Gaza, janvier 2026 – Une nouvelle année sous les décombres
Dans la bande de Gaza, 2026 commence comme s’était terminée l’année précédente : sous les ruines, dans la peur et la douleur. Les camps improvisés qui s’étendent de Rafah à Jabalia ne sont plus des lieux d’accueil, mais des zones de survie où des milliers de familles tentent de tenir malgré tout. Sous des tentes déchirées par le vent, les habitants affrontent un hiver glacial sans électricité, sans eau courante et souvent sans nourriture. Les pluies de janvier transforment le sol en boue, les abris en pièges, et les routes en rivières de débris. Les enfants dorment serrés les uns contre les autres pour se réchauffer, pendant que leurs parents cherchent de quoi faire bouillir un peu d’eau ou allumer un feu avec des morceaux de bois arrachés aux ruines. Les bombardements de 2025 ont laissé une ville brisée, et la reconstruction n’a même pas commencé.
Les hôpitaux, eux, sont à bout de souffle. Dans les couloirs du principal centre médical encore debout à Khan Younès, des médecins épuisés improvisent des soins avec le peu de matériel disponible. Les stocks de médicaments sont presque vides, les générateurs tournent par intermittence faute de carburant, et les blessés continuent d’affluer.

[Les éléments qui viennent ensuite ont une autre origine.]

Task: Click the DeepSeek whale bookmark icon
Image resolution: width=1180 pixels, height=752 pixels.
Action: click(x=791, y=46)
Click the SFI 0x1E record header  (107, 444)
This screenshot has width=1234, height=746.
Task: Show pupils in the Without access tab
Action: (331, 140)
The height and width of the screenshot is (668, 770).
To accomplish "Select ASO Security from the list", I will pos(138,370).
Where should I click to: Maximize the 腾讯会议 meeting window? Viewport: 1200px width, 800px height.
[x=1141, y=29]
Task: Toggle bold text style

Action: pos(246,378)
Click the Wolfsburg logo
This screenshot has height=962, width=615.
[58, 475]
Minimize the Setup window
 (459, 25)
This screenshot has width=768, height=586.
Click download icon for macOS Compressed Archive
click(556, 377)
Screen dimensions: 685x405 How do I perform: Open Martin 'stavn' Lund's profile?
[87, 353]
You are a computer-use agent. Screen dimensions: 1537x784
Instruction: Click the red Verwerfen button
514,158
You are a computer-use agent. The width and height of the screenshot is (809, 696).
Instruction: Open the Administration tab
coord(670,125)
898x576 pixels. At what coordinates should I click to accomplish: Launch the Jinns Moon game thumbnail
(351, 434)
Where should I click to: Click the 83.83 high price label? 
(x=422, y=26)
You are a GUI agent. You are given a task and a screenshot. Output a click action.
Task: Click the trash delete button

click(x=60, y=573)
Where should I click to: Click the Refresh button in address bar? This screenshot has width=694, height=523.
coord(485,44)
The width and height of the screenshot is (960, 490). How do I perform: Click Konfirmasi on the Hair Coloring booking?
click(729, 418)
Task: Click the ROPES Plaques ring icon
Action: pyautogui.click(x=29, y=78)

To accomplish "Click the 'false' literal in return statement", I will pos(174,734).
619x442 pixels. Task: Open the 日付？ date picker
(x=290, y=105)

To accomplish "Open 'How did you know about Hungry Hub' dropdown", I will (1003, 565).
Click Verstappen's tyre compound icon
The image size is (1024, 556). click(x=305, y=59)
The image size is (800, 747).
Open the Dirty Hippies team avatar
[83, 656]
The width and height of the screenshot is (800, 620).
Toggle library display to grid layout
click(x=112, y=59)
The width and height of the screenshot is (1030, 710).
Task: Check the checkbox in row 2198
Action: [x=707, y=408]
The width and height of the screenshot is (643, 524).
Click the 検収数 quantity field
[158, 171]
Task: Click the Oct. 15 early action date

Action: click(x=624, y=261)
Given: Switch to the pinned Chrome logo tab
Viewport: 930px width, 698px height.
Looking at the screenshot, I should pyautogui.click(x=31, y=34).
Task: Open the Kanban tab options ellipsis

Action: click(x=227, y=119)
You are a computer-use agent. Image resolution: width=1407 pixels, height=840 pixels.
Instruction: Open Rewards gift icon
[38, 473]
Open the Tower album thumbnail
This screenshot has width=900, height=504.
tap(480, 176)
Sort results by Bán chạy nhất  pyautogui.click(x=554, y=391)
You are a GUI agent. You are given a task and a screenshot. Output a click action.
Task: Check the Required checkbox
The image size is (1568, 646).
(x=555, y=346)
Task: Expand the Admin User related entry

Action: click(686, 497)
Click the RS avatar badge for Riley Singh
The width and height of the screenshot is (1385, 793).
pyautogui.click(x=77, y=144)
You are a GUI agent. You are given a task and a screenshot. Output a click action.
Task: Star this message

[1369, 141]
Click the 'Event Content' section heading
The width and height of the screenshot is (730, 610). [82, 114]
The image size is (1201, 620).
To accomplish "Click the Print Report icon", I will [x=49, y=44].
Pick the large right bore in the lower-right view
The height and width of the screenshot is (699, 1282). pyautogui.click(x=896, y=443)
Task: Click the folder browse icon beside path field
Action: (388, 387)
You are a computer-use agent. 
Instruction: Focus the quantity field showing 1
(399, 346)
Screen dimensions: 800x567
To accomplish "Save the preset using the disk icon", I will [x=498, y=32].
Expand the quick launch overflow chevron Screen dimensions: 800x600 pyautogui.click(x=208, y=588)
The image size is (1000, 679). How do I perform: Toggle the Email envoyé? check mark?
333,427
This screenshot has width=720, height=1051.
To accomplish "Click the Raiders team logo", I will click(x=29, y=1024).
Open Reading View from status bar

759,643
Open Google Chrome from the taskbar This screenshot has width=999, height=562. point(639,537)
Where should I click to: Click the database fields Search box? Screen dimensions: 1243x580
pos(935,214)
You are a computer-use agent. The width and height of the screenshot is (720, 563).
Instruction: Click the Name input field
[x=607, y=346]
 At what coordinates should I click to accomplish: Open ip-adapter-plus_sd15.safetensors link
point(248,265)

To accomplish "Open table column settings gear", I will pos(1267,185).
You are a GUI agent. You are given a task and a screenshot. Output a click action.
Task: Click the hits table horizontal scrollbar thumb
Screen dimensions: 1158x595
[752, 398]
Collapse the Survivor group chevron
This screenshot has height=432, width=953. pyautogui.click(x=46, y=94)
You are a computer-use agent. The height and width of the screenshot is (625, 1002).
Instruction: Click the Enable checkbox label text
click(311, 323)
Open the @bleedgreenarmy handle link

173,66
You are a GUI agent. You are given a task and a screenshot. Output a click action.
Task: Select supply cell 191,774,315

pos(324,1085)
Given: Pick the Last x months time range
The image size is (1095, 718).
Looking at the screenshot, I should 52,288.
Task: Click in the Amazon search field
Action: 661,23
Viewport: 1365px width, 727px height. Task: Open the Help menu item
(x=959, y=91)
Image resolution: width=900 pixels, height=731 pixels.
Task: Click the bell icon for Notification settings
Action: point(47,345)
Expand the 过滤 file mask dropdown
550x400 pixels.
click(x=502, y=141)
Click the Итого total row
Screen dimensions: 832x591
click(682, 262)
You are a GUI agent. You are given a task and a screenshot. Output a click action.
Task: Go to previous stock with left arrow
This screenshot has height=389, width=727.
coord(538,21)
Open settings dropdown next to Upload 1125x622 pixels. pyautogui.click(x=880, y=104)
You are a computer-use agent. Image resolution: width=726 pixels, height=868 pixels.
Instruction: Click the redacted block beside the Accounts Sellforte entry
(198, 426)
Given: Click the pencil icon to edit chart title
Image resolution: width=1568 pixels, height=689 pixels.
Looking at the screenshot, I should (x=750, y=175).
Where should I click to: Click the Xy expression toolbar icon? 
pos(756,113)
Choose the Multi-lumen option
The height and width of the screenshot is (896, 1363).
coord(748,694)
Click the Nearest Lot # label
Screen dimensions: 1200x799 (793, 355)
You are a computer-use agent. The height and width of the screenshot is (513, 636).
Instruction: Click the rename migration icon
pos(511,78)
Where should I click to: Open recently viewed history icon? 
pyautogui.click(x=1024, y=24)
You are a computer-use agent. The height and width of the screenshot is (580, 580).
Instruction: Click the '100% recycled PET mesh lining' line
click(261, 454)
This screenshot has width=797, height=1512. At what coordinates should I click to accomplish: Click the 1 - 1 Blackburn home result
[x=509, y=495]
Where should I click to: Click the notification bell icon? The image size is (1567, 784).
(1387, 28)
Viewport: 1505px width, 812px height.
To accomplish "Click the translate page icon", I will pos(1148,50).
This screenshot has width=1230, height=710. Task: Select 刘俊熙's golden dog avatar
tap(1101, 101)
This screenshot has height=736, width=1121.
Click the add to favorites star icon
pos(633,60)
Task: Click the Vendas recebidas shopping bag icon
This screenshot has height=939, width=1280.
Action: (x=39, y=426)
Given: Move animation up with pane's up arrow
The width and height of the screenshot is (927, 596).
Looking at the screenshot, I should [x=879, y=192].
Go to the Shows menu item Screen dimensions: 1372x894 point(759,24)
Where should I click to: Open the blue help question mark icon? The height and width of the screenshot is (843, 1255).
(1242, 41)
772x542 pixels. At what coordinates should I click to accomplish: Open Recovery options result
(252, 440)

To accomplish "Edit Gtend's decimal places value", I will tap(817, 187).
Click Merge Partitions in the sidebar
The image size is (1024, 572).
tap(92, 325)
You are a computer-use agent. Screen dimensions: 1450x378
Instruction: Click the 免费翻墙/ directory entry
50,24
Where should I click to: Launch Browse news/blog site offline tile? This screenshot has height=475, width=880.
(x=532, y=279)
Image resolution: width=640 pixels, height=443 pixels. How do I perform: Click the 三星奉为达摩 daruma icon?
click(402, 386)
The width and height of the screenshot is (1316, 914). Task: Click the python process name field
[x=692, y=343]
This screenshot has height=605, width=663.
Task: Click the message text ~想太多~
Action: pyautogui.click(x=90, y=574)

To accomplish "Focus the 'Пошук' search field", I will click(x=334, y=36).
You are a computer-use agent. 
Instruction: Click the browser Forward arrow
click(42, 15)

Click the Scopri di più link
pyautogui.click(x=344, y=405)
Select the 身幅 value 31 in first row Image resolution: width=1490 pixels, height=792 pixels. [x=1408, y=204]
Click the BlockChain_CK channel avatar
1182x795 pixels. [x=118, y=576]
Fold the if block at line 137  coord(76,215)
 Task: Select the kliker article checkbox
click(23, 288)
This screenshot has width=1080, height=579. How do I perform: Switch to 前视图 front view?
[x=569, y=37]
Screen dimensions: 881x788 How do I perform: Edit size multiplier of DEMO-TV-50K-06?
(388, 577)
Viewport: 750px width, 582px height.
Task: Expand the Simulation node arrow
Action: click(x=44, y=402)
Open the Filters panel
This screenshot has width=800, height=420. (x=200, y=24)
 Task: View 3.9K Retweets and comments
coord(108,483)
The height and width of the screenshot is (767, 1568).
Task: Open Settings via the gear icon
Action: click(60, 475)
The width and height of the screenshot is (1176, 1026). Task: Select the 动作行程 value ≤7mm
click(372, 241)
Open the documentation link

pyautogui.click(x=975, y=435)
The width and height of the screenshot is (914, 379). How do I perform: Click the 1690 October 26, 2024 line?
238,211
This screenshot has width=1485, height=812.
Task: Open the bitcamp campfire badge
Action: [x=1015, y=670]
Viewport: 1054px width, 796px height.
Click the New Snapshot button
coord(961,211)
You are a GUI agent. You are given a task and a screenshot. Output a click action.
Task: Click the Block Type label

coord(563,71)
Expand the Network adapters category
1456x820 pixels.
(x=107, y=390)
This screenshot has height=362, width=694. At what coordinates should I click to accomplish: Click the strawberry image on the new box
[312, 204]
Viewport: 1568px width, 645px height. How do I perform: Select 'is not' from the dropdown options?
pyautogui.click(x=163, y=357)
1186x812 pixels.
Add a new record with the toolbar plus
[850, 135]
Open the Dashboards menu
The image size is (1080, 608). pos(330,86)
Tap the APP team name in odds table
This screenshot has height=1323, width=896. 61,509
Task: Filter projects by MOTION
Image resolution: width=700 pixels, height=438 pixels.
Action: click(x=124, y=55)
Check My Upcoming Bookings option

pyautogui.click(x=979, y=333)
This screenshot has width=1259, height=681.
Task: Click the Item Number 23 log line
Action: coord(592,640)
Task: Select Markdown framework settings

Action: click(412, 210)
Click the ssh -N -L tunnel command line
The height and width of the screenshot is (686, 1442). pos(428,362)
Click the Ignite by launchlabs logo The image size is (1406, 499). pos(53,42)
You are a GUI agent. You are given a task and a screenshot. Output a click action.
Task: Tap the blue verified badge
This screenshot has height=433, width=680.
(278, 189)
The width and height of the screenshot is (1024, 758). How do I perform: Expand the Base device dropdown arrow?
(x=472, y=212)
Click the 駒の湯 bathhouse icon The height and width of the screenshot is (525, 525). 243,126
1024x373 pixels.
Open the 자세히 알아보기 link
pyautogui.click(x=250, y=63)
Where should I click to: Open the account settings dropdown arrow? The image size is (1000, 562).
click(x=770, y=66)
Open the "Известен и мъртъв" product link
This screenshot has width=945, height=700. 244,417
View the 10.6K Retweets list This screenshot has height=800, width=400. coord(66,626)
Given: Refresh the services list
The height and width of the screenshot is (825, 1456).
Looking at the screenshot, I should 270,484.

Les maladies respiratoires et les infections se propagent rapidement dans les camps, où la promiscuité et le froid font des ravages. Plusieurs enfants sont déjà morts d’hypothermie, selon des sources locales. Les ONG tentent d’intervenir, mais leurs convois restent bloqués à la frontière, depuis qu’Israël a restreint l’accès de plus de trente organisations humanitaires internationales. L’ONU a dénoncé cette décision comme une violation grave du droit humanitaire, mais sur le terrain, c’est surtout le silence et le désespoir qui dominent. À Gaza, l’aide humanitaire ne parvient plus à suivre la détresse humaine.